Illustration d’un terrier d’écureuil sous la neige au Yukon, avec des fragments d’ADN visibles dans des excréments congelés, et en arrière-plan un mammouth laineux fantomatique.
Illustration d’un terrier d’écureuil sous la neige au Yukon, avec des fragments d’ADN visibles dans des excréments congelés, et en arrière-plan un mammouth laineux fantomatique.

La découverte d’ADN de mammouth dans des terriers d’écureuil au Yukon, utile contexte pour un collègue fasciné par les traces du passé préservées par la nature.

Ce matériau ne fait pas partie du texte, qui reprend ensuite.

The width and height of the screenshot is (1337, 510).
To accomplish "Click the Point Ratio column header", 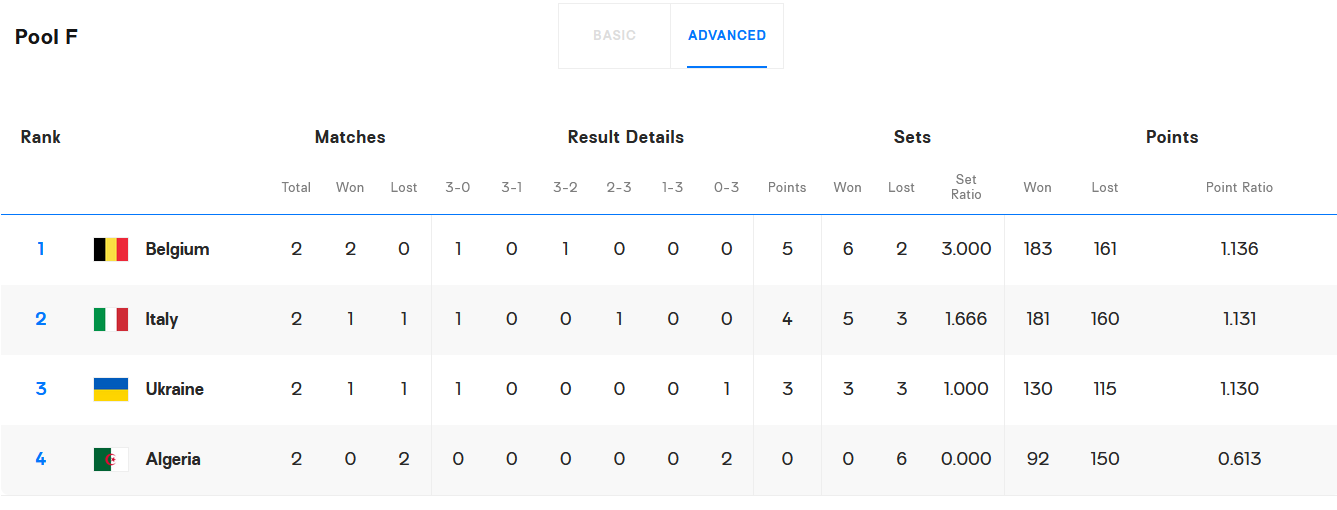I will [x=1239, y=187].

ADN de mammouth trouvé dans des crottes d’écureuil Fil de l’histoire et faits clés

Des scientifiques canadiens ont découvert de l’ADN ancien, notamment de mammouths laineux, dans des excréments d’écureuils congelés conservés dans le pergélisol du Yukon. Ces restes, datant de 700 000 à 3 000 ans, ont été préservés par le gel permanent du sol, qui a scellé hermétiquement des terriers d’écureuils terrestres. Ces rongeurs, actifs seulement quelques mois par an, accumulent pendant leur courte période d’éveil des aliments, os et matériaux organiques, créant ainsi des capsules temporelles naturelles.

L’équipe de Tyler Murchie, chercheur en paléogénomique à l’Université McMaster, a extrait 18 génomes mitochondriaux à partir de ces dépôts, dont ceux de six mammouths laineux. Cette découverte permet de suivre des lignées ancestrales transmises par voie maternelle. Le comportement de stockage des spermophiles arctiques, combiné à la congélation durable du pergélisol, a préservé un écosystème ancien avec une précision exceptionnelle.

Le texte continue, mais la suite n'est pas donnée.